> [EXERCISE GOAL]:
In the artist profiles below, where did Denise Bohart Brown earn her degree in photography?

Artists at Work |

Artists at Work

Denise Bohart Brown
John F. Russell

Seeing Patterns

Denise Bohart Brown

There is a geometric pattern percolating in the mind of Denise Bohart Brown. It wants to escape but hasn’t found its way out.

“I have had a quilt design in my head for months and months,” she says. “I’ve created work from it. One quilt is even hanging in a gallery, but it’s still not what I have in my head.”

Quilting is just one medium of self-expression for Bohart Brown, who also incorporates geometric patterns in fine-art fused glass.

The two mediums – so different from one another – serve similar purposes for Bohart Brown.

“They are complementary for me because the style I use is very geometric,” she says. “But the two mediums are capable of very different things.”

The type of glass that tolerates a 1,500-degree kiln won’t always lend itself to the patterns she conceives in her head.

Bohart Brown spent six years assisting a commercial photographer in San Francisco after earning a degree in photography at the Colorado Institute of Art.

“It killed so much of my passion for photography, I decided I need to find another way to make a living,” she says.

She moved to Davis, Calif., and discovered the Craft Center at the University of California at Davis. She eventually became the manager of the ceramics and photography labs. But her newfound passion was the glass lab.

Later, she and a friend took quilting classes and learned techniques that helped Bohart Brown execute designs that were in her head, but couldn’t be done effectively in glass.

She works in a sunny room in her home overlooking a greenbelt where neighbors occasionally walk by on the path.

“My studio is mostly filled with things that are inspiring to me,” she says. “There are pictures of my parents as young adults and pieces of art that friends have made for me. I like to surround myself with that kind of energy and that kind of love.”

Giving new life to wood

David Winters

It was almost inevitable that David Winters would find the path to self-expression in beautifully grained wood.

“There’s a kinship I have with wood,” he acknowledges.

His late father, Bill Winters, was a ballroom dancer, a master metal smith, a woodworker and a relentless tinkerer.

“He would let me do anything and everything out in his woodshop,” Winters recalls of his father.

However, the spiritual connection to wood came from his late mother, Tina (pronounced Tyna).

“She thought she was a tree,” Winters says as he wipes sawdust off an old portrait of Tina that hangs in his woodworking shop.

Tina was a passionate Sierra Club member who took tree hugging literally. Winters inherited that passion in a slightly different form.

“I like the idea of giving the wood another life,” he says.

The work that Winters turns out can be divided into two categories: art and commerce. But the line is often blurred.

> [RECORDED INFORMATION]:
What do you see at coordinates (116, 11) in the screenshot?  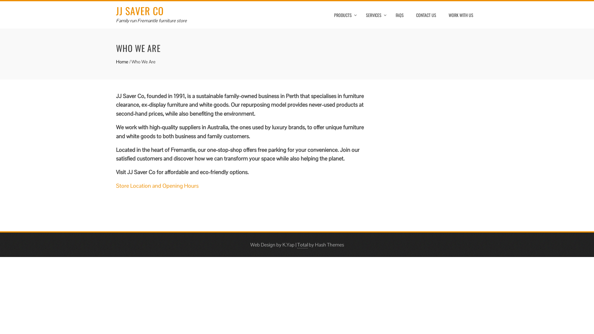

* * *

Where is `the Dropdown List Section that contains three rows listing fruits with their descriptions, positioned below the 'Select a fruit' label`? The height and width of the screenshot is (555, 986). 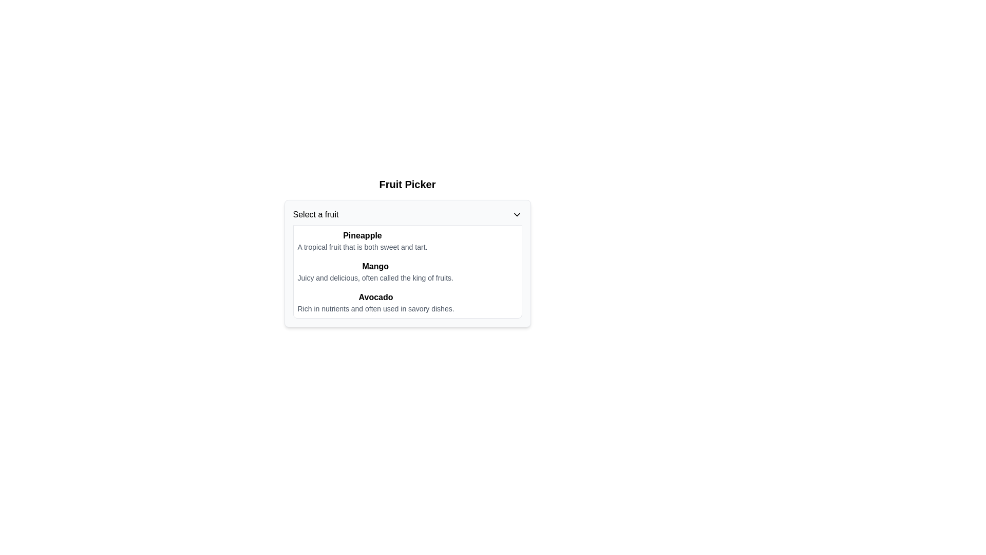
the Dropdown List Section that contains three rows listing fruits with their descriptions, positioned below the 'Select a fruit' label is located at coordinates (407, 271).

> [ANSWER]:
At the Colorado Institute of Art.